** START OF DATA TO PROCESS **

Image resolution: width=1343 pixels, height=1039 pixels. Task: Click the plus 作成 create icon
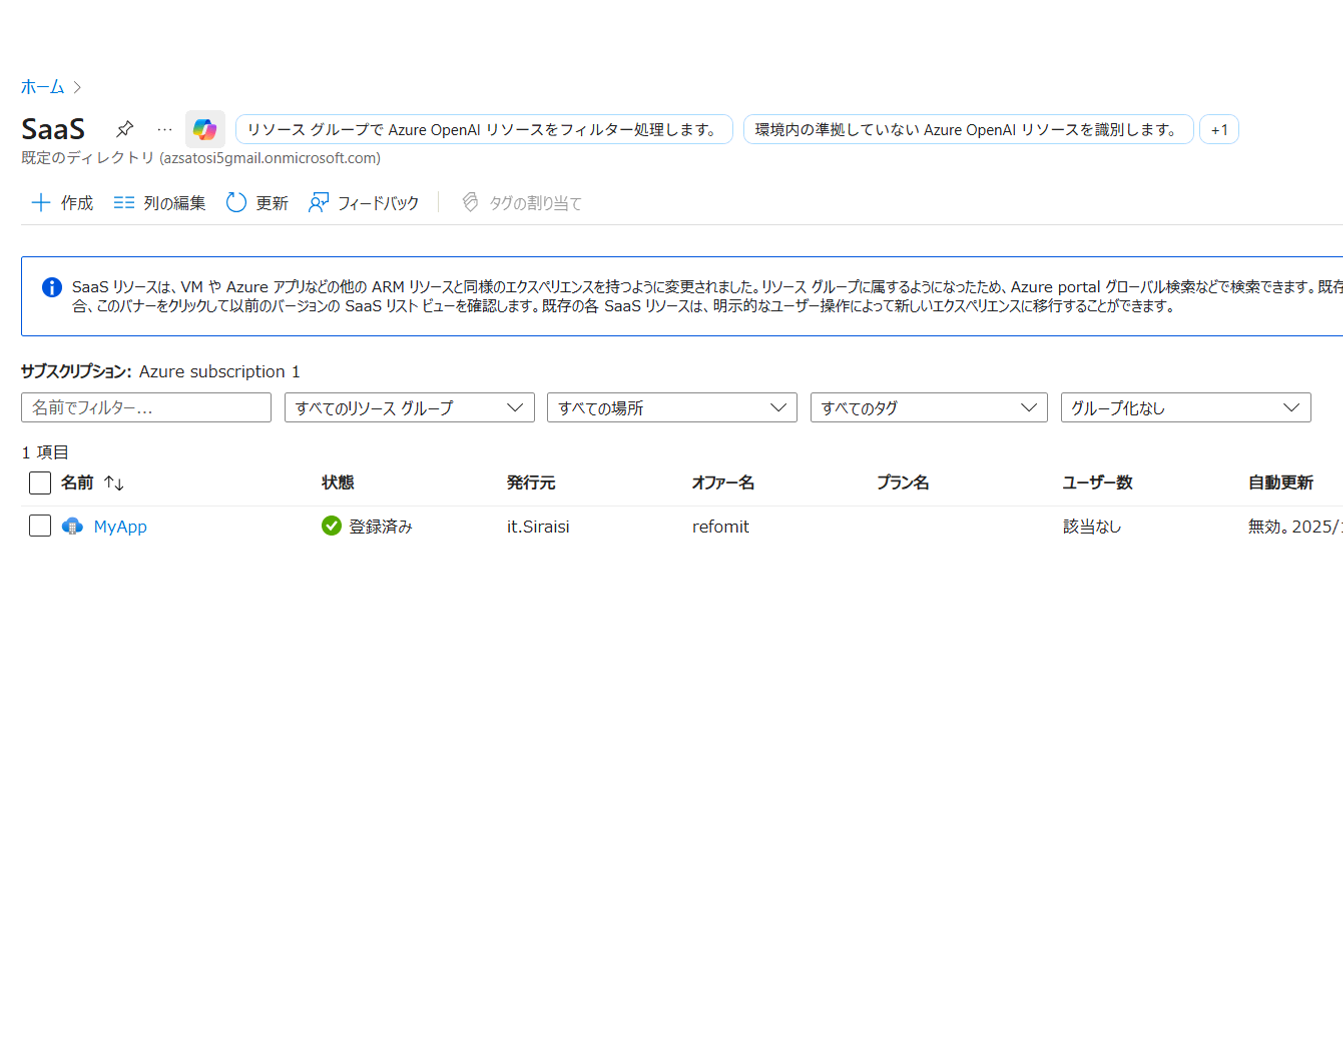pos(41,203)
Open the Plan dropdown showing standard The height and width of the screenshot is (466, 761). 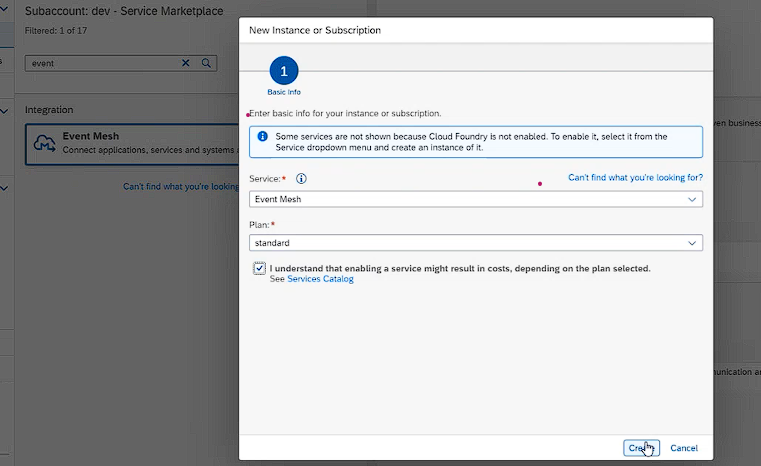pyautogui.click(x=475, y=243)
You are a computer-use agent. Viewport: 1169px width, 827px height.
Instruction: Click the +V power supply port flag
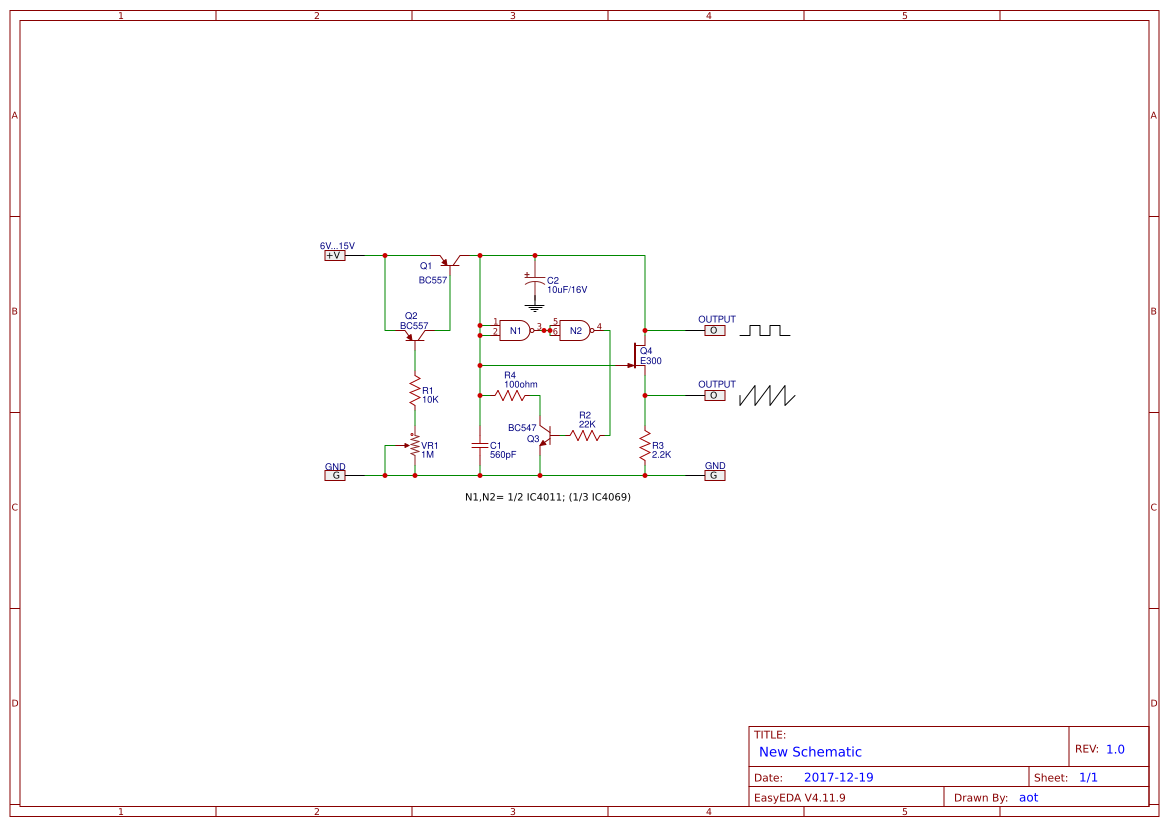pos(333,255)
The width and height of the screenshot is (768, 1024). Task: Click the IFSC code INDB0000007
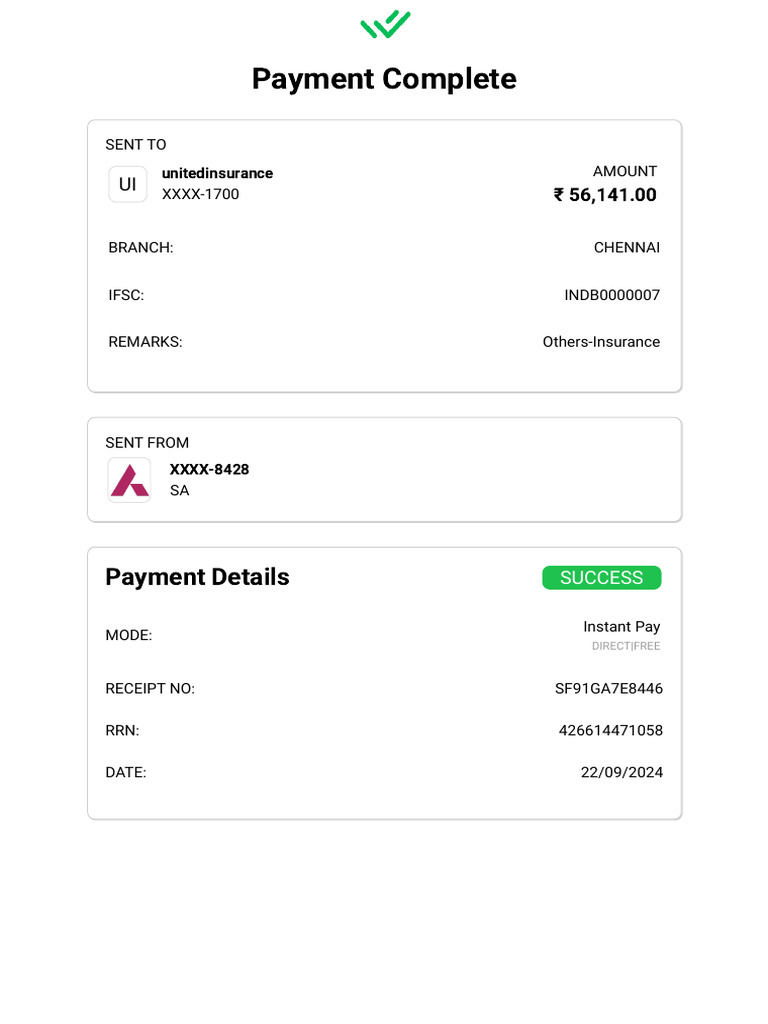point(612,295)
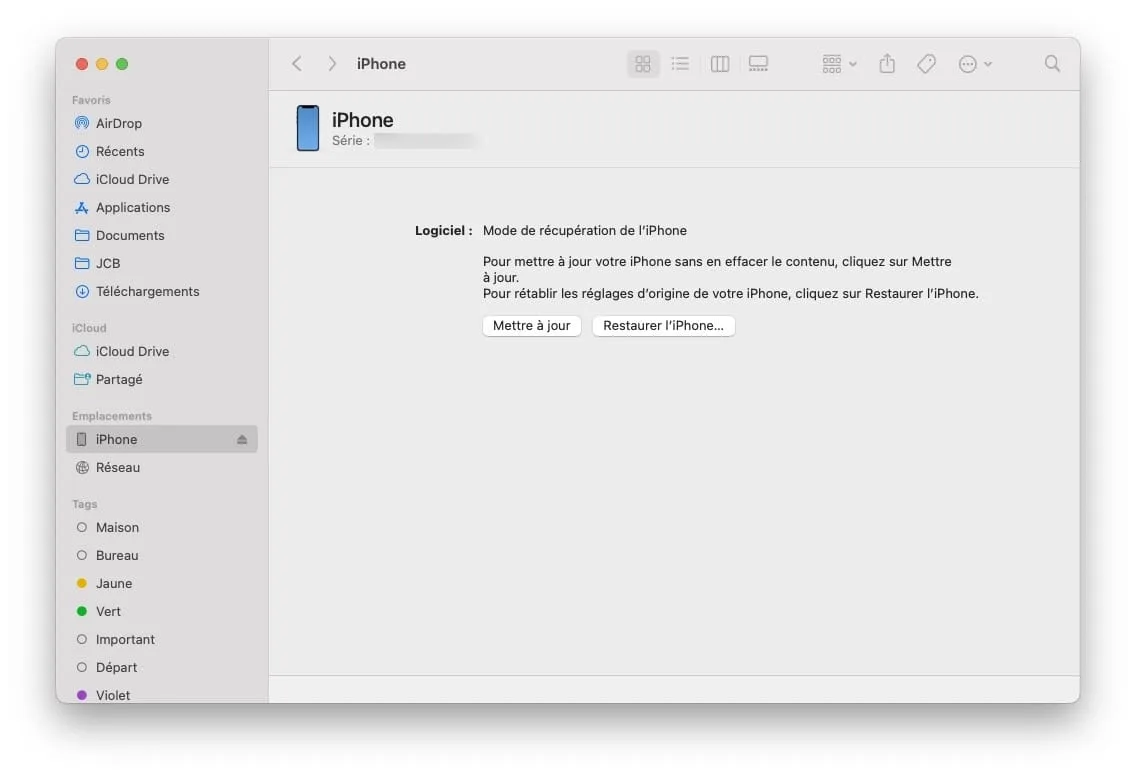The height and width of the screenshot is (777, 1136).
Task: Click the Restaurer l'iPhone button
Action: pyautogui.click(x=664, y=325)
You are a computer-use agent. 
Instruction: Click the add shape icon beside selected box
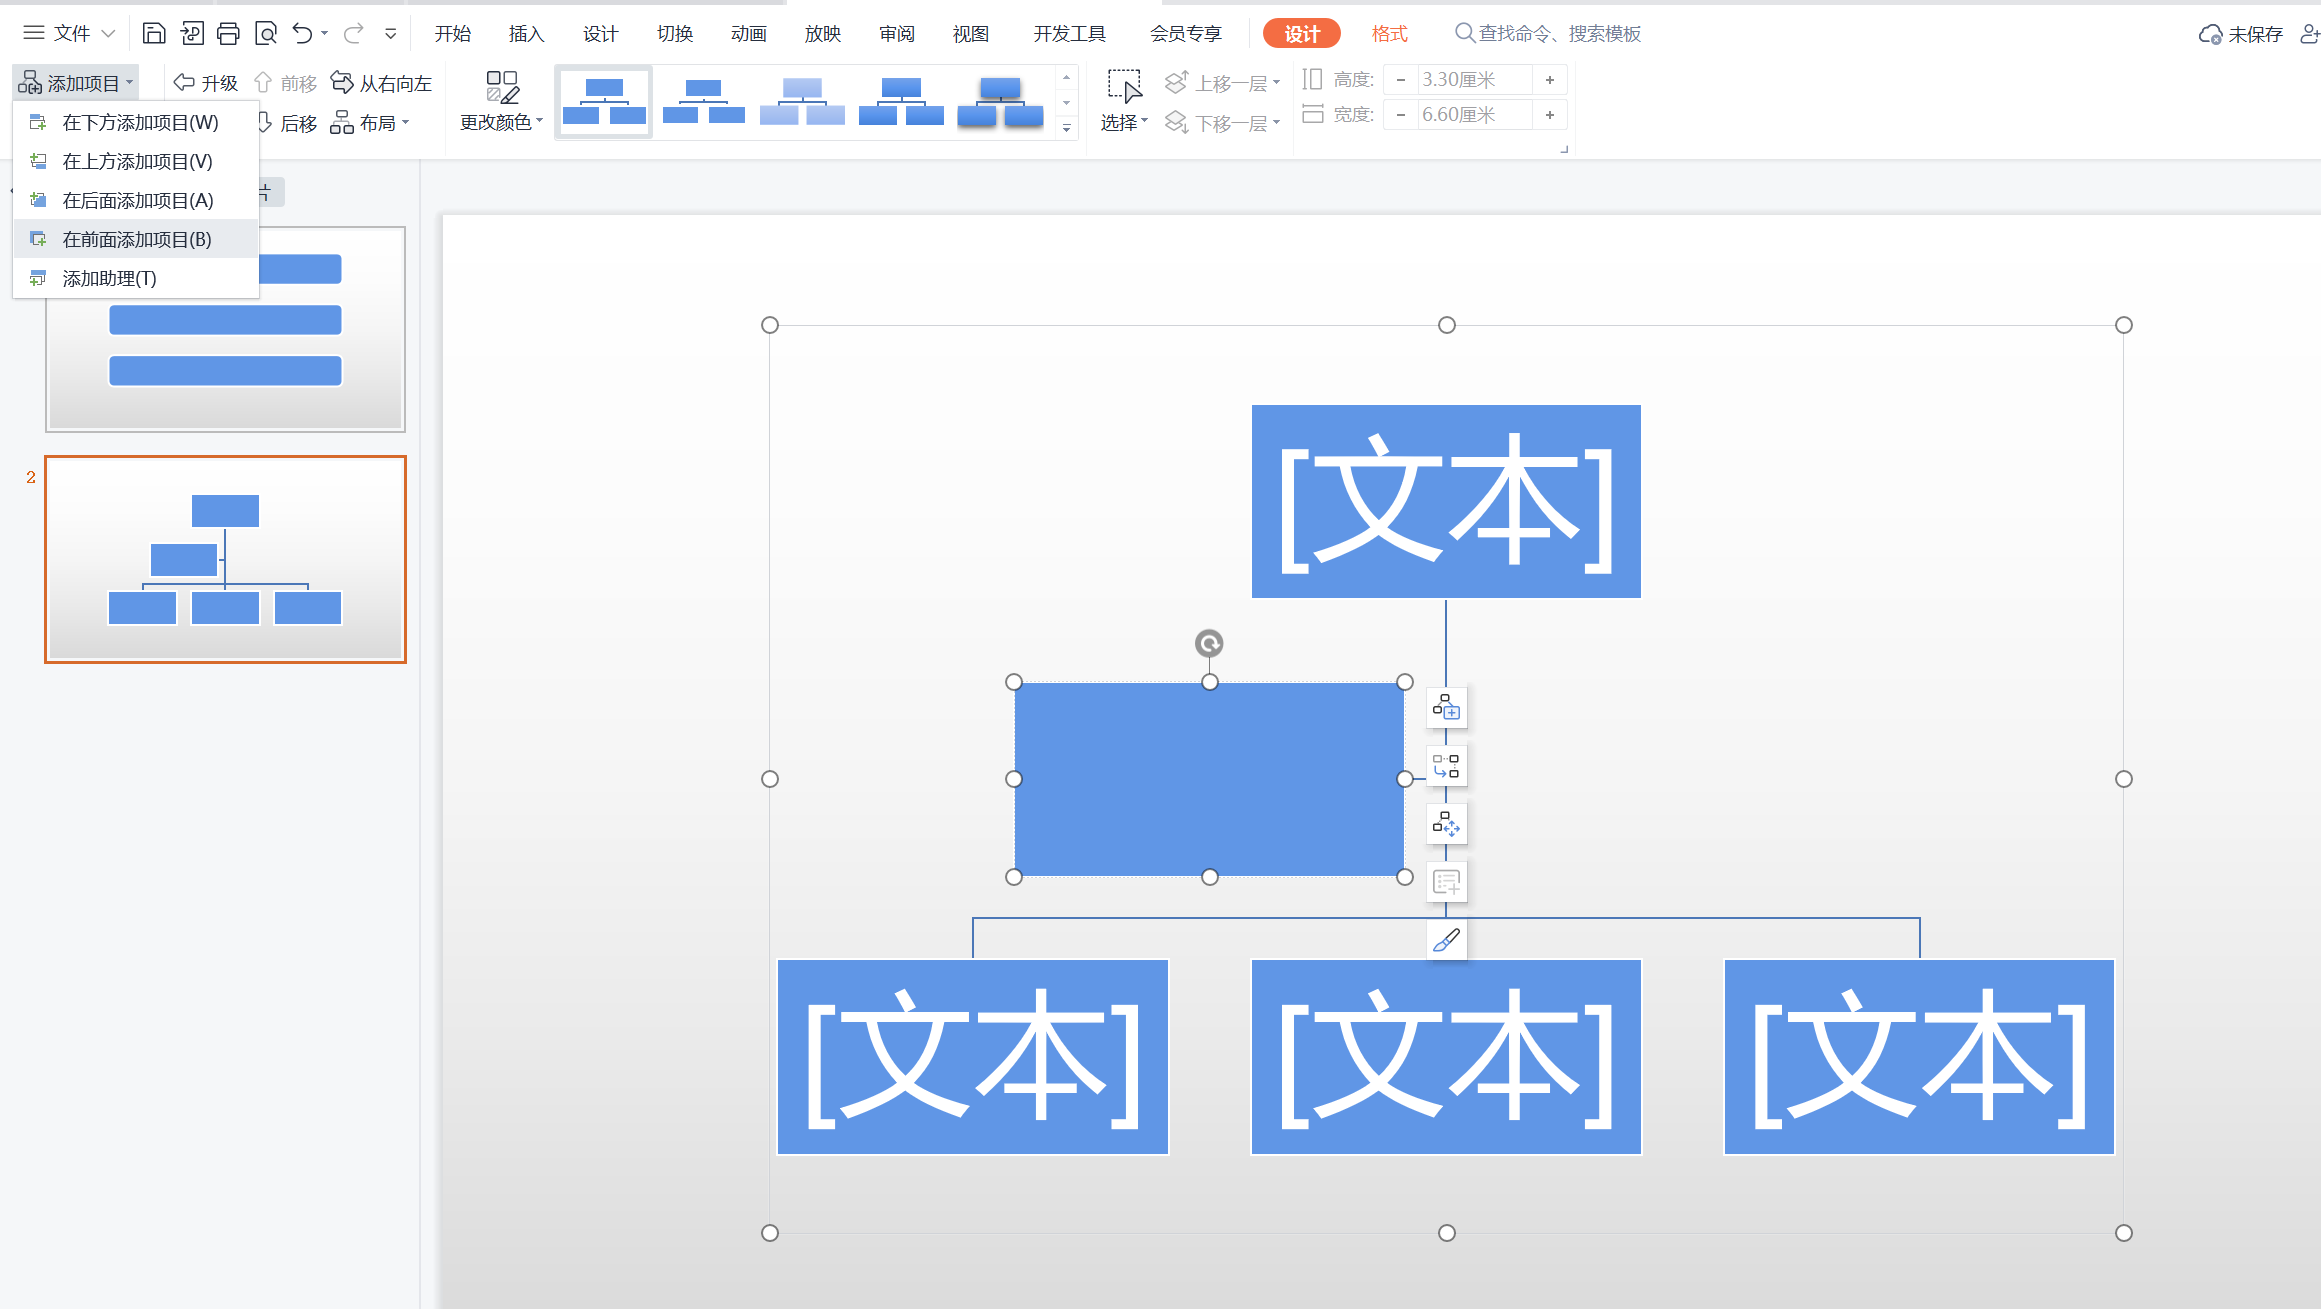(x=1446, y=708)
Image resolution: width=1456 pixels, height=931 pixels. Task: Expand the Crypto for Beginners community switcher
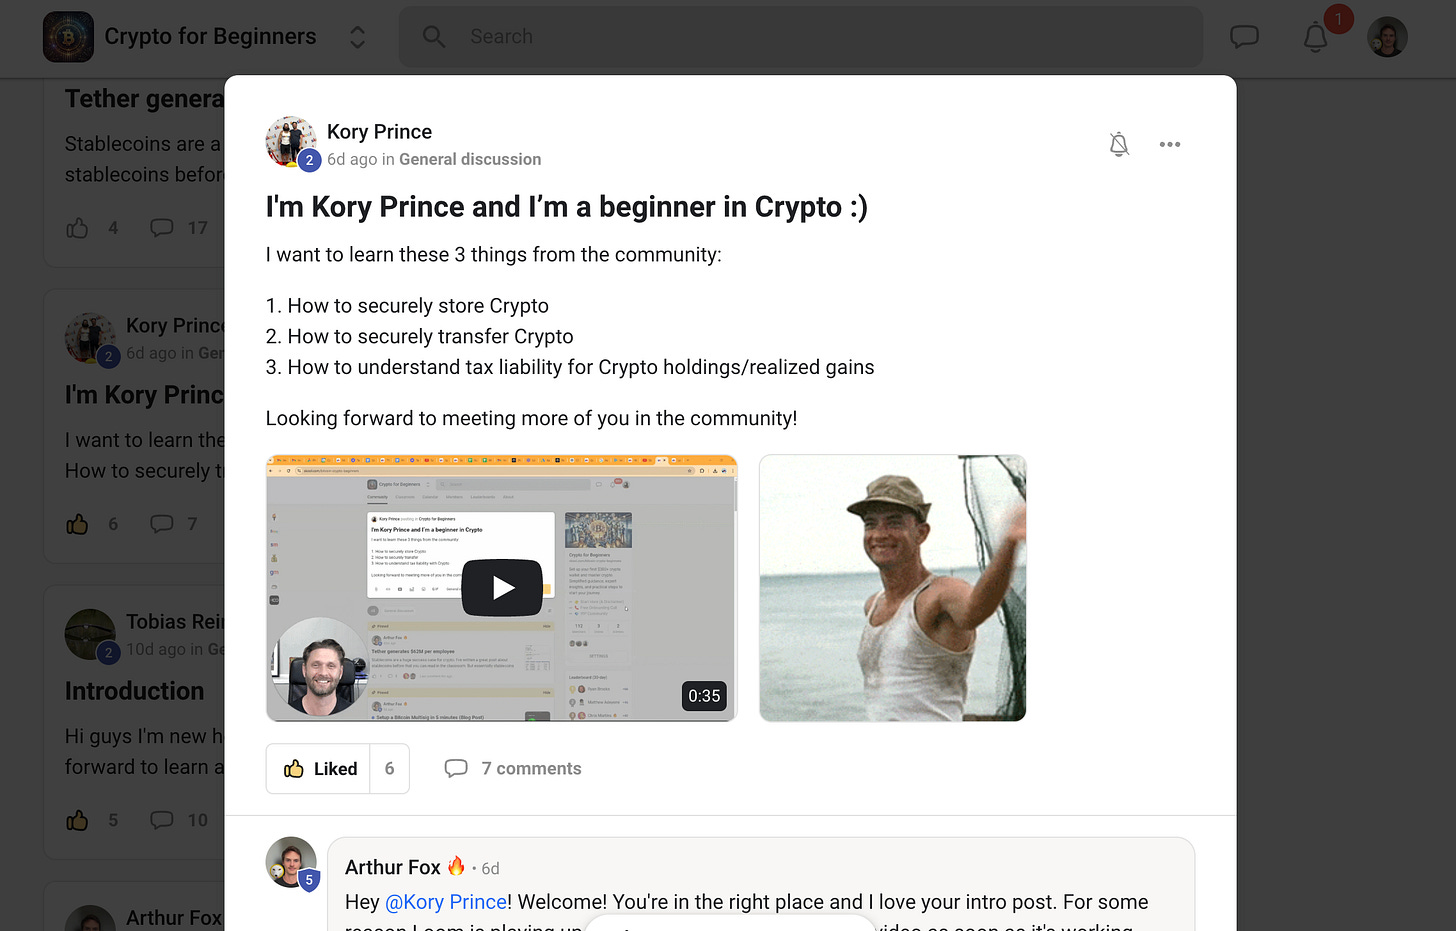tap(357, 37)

** END OF DATA TO PROCESS **

THE REQUEST: Extract each line of the listing above that contains the string "computer", matching letter case exactly.

EXERCISE RESULT:
You are a computer-use agent. Viewport: 1169px width, 827px height.
You are a computer-use agent. 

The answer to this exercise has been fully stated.